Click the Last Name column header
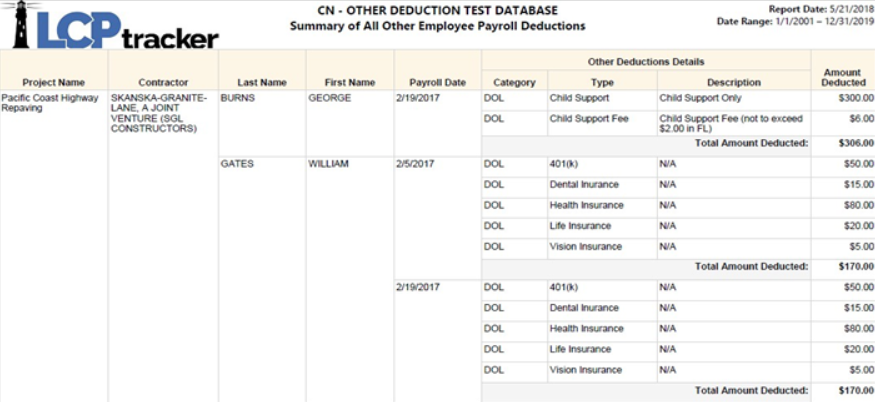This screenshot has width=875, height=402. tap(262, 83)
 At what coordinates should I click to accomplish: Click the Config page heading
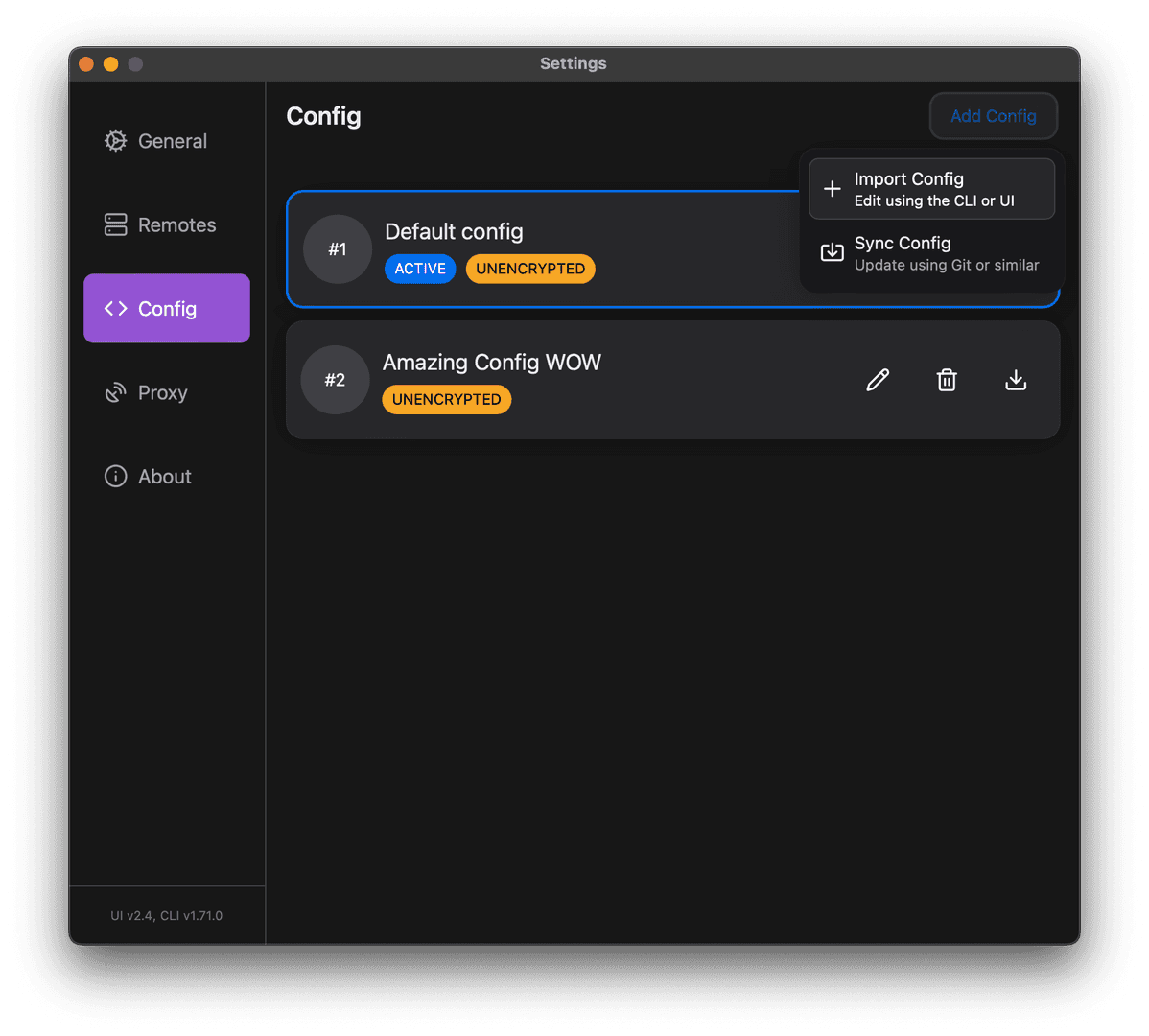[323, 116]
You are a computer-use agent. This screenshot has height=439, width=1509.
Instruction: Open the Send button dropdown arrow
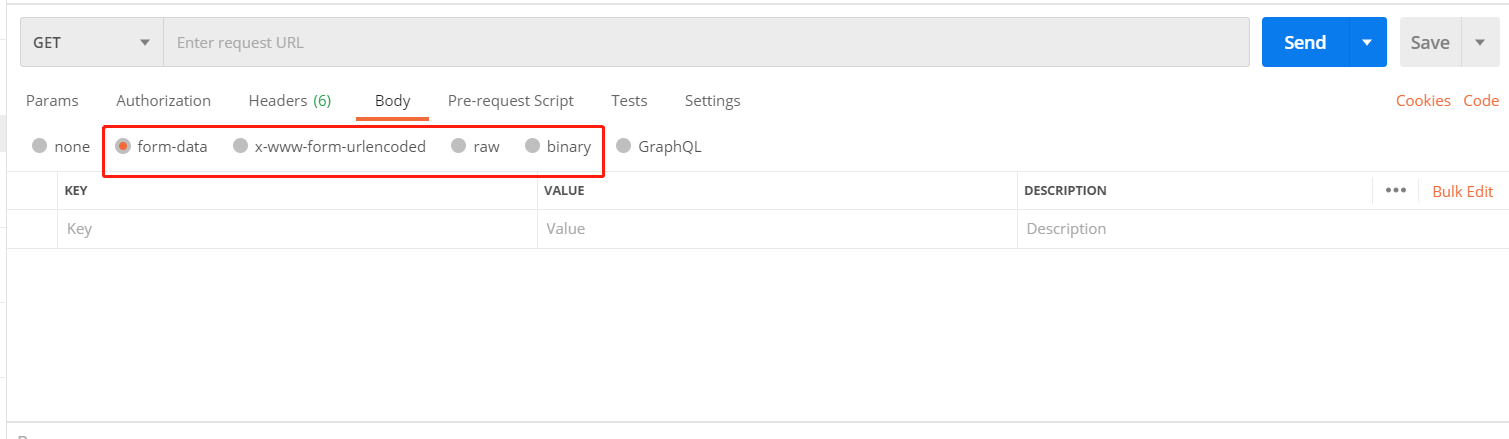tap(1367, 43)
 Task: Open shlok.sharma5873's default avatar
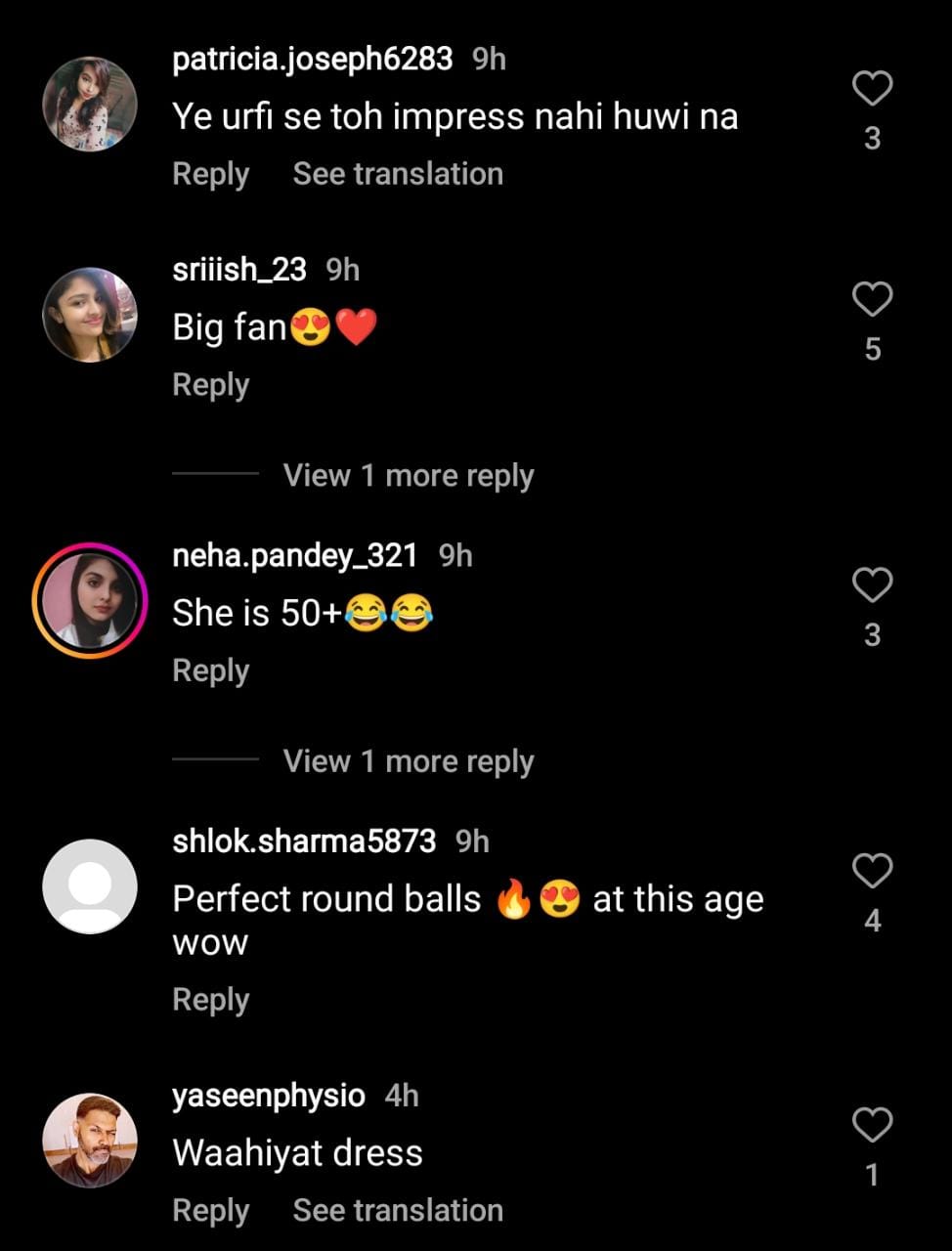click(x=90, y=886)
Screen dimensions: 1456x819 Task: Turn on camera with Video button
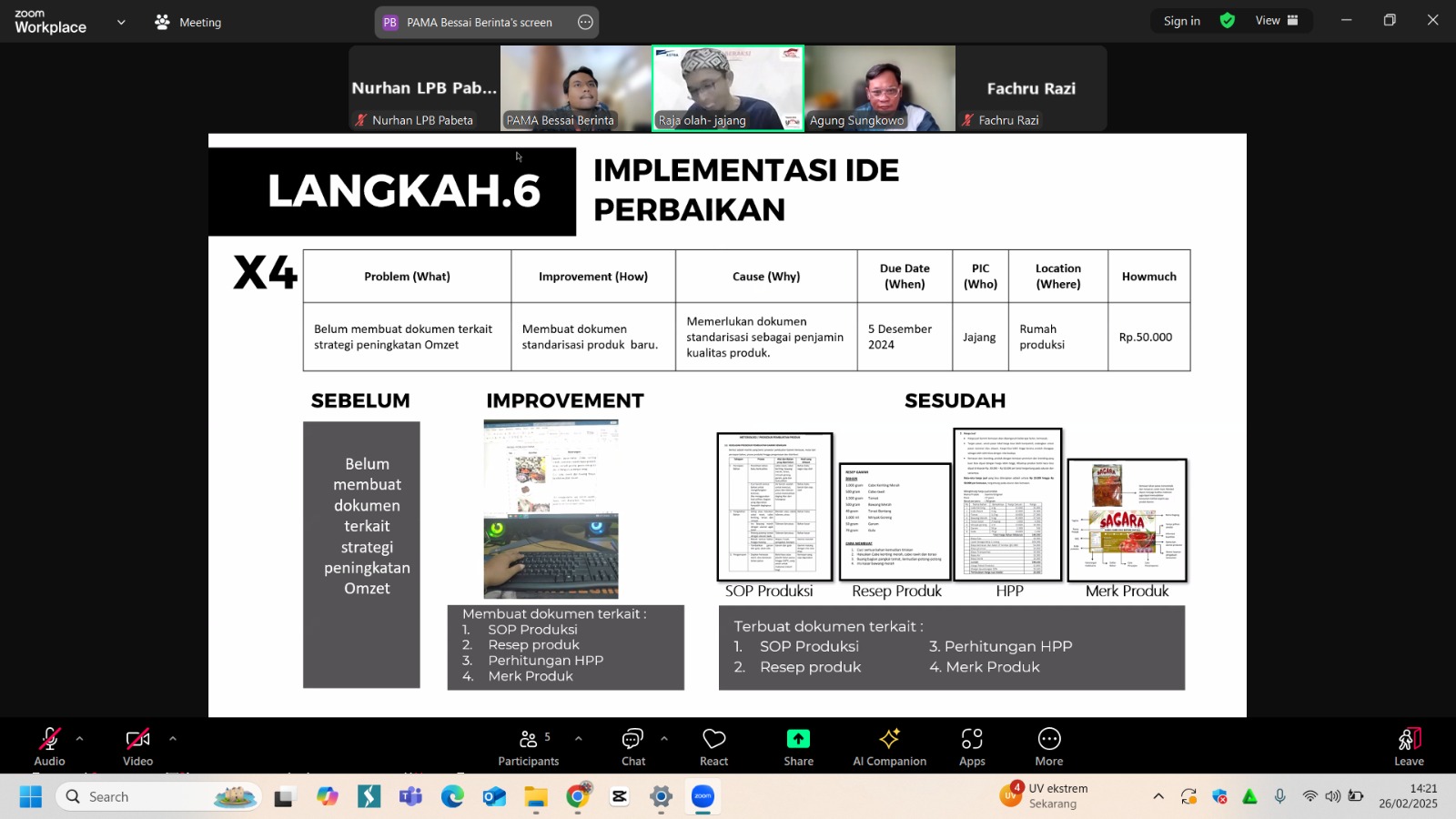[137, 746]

----

# [Exercise aim]
Rewrite the items from the line containing "You are a computer-use" through the last item, both ends included, replacing "button" with "control" and changing nothing else. Leave the pictures out of your answer.

# [Answer]
You are a computer-use agent. This screenshot has height=439, width=1509.
Instruction: Open the Send control dropdown arrow
tap(1367, 43)
 Task: Open shlok.sharma5873's default avatar
click(x=90, y=886)
Screen dimensions: 1456x819 Task: Turn on camera with Video control
[137, 746]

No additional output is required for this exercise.